Arrodillada escuchó que los chuzos eran palos armados con pinchos de hierro en la punta, que se usaban antiguamente para la defensa.

—¡Ahhh!

Y también que así se llamaban los carámbanos de hielo, largos y puntiagudos, que se forman en invierno en algunos aleros y que al salir el sol se parten y caen de punta sobre el suelo,

—¡Ahhh!

—Caen como la lluvia, solo que la lluvia no es sólida.

—¡Ahhh!

—¿Entiendes lo que quiero decir, lo que significa? —dijo Plaff que tenía paciencia de psicólogo infantil.

—Papá miente entonces —dijo Lucinda —y Plaff se echó a reír—, lo que cae es agua, por mucha que sea.

Luego volvió a preguntar:

—¿Y lo perros? ¿Por qué día de perros?

Pero en ese momento Pliff y Pleff comenzaron a discutir en voz alta y formas descompuestas con Poing, todo por un barquito de papel que venía acercándose a los tres, lentamente, y cada uno decía que era suyo.

En realidad, el barco de papel estaba anclado en un brazo de agua que unía a Pliff con Poing, pero muy cerca de Plaff, por lo que cada uno lo veía desde un ángulo distinto, en “aguas territoriales” suyas, y cada uno tenía la esperanza de que con el próximo golpe de viento el barco cayera de pleno en sus aguas y, por lo tanto, que fuera suyo al cien por ciento.
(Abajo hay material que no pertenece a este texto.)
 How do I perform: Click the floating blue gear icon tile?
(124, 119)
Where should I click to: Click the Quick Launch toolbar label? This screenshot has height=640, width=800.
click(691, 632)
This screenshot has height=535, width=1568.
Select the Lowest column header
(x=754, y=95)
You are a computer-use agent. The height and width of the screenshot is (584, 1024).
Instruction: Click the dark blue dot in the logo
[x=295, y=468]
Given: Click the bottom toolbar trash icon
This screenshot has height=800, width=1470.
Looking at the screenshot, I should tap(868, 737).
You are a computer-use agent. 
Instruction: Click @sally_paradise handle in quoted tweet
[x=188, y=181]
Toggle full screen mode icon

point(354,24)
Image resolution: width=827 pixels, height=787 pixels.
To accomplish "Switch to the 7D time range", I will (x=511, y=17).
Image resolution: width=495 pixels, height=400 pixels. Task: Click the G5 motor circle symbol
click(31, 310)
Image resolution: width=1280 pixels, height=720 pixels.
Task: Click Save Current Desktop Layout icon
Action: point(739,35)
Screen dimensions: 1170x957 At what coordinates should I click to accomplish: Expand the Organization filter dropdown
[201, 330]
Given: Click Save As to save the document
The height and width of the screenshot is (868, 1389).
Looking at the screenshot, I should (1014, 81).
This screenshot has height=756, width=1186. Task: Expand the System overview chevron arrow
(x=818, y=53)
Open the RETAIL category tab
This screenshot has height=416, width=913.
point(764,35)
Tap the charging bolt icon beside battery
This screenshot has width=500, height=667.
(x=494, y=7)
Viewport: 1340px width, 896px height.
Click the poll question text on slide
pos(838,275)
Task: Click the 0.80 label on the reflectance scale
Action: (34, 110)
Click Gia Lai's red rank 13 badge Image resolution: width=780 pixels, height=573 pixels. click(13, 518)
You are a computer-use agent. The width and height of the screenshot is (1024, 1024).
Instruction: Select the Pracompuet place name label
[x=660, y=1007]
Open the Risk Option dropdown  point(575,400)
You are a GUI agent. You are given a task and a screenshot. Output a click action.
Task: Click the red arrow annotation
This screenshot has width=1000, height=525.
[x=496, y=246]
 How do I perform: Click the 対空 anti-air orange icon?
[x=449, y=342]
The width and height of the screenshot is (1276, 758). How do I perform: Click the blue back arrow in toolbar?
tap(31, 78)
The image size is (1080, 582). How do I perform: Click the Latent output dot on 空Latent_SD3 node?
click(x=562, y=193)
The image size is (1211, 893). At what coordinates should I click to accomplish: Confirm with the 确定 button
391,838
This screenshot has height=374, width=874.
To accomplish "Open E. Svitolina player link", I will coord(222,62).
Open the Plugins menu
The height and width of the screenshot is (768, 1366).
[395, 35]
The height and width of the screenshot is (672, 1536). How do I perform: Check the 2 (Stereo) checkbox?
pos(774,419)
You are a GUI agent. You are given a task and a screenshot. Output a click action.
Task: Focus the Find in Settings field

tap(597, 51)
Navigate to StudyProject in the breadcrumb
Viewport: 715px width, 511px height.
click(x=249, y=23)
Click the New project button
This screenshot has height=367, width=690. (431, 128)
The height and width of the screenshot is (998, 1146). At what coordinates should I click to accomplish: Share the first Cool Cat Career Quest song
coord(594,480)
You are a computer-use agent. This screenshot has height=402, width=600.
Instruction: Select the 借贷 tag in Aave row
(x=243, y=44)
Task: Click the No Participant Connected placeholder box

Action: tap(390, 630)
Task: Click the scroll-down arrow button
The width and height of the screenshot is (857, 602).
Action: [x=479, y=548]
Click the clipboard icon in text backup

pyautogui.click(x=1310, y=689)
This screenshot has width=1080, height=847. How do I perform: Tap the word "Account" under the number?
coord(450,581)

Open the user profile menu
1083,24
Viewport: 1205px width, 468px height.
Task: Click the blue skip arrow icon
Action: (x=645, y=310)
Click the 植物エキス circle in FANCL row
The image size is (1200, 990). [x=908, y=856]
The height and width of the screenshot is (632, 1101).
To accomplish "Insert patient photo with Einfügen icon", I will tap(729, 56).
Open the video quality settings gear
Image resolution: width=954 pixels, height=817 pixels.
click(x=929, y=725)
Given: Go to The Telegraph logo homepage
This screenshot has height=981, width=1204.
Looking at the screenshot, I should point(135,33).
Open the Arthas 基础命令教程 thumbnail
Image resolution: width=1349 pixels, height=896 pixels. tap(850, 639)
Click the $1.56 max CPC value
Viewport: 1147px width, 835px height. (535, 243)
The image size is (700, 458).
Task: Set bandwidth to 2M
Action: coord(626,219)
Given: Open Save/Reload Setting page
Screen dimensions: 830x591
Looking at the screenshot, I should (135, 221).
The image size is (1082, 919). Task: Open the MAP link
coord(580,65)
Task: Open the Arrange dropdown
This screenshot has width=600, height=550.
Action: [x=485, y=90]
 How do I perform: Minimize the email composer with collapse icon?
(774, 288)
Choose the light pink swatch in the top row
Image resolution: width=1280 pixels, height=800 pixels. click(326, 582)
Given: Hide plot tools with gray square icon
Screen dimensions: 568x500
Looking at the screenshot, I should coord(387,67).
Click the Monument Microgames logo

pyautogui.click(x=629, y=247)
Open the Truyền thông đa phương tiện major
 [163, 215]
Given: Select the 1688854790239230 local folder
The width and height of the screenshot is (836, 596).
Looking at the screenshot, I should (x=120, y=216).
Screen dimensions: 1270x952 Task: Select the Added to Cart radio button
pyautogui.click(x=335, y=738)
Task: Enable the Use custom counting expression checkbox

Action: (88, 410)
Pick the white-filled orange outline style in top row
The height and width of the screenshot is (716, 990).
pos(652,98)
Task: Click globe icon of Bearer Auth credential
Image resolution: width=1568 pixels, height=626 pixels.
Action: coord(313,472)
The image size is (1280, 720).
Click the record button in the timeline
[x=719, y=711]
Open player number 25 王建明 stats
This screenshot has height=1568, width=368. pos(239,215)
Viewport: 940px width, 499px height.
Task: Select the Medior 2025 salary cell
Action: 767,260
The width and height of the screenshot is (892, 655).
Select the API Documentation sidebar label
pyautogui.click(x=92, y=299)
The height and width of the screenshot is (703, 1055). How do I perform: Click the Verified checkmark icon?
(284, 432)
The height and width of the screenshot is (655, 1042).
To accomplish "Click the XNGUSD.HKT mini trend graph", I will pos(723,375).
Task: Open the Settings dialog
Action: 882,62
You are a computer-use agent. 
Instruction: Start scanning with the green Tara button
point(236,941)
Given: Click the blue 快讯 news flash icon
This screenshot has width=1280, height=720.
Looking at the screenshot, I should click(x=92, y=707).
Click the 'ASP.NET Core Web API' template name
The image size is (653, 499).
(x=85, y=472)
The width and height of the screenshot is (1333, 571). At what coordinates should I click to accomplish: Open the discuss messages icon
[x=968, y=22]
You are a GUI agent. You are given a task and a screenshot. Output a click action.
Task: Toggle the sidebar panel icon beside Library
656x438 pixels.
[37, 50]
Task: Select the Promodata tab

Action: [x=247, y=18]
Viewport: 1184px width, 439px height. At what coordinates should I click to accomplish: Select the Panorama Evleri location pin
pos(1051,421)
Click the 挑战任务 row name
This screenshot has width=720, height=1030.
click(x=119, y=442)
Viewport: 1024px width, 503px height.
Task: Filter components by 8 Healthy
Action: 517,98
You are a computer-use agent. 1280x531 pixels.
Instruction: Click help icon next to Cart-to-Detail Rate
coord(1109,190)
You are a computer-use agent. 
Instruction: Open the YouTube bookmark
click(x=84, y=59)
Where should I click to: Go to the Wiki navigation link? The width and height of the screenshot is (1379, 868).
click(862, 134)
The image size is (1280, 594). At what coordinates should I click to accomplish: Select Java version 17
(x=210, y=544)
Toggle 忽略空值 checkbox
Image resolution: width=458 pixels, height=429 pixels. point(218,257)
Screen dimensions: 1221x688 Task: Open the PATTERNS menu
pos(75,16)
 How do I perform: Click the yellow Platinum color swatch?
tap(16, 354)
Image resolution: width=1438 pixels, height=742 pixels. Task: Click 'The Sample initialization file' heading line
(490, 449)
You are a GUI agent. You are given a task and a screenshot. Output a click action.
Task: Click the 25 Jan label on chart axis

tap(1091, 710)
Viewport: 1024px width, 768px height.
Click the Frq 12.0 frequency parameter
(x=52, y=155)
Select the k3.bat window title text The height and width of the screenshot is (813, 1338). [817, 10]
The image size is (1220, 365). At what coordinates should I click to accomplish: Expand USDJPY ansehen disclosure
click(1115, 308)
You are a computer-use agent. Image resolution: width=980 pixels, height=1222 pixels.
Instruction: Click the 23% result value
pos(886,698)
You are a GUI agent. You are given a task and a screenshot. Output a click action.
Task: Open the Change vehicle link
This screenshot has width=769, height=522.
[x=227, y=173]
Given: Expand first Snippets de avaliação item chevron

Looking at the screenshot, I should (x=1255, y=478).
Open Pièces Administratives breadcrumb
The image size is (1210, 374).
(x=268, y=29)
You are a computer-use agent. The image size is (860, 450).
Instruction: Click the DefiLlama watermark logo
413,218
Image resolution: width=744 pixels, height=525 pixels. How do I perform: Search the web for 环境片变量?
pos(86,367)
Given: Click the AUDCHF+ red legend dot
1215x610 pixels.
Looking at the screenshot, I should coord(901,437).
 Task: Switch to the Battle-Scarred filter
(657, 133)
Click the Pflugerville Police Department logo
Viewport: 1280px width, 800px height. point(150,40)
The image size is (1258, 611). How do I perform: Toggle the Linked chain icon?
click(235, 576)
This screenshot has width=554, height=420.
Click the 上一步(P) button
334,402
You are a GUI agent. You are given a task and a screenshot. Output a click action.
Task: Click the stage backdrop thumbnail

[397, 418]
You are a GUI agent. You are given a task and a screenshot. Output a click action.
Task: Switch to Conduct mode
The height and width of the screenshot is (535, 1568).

La discusión no era entonces por saber de quién era el barco (una vez que algún niño abandona un barco de papel ya este pasa a ser propiedad oficial de los charcos, si antes la lluvia no lo destroza). La discusión era más bien por lo que haría cada uno con el barco náufrago luego. Pliff lo quería deshacer “en un Pliff-plaff”, decía. Pleff quería intentar repararlo. Y Poing quería quedarse con él e intentar averiguar de qué niño era, qué niño lo había hecho, porque era una obra de arte, según decía, y debía volver a manos de su dueño.

Y en esta discusión los dejó Lucinda cuando escuchó la voz de su madre llamándola.

Les dijo adiós y fue a reunirse con el resto de la familia.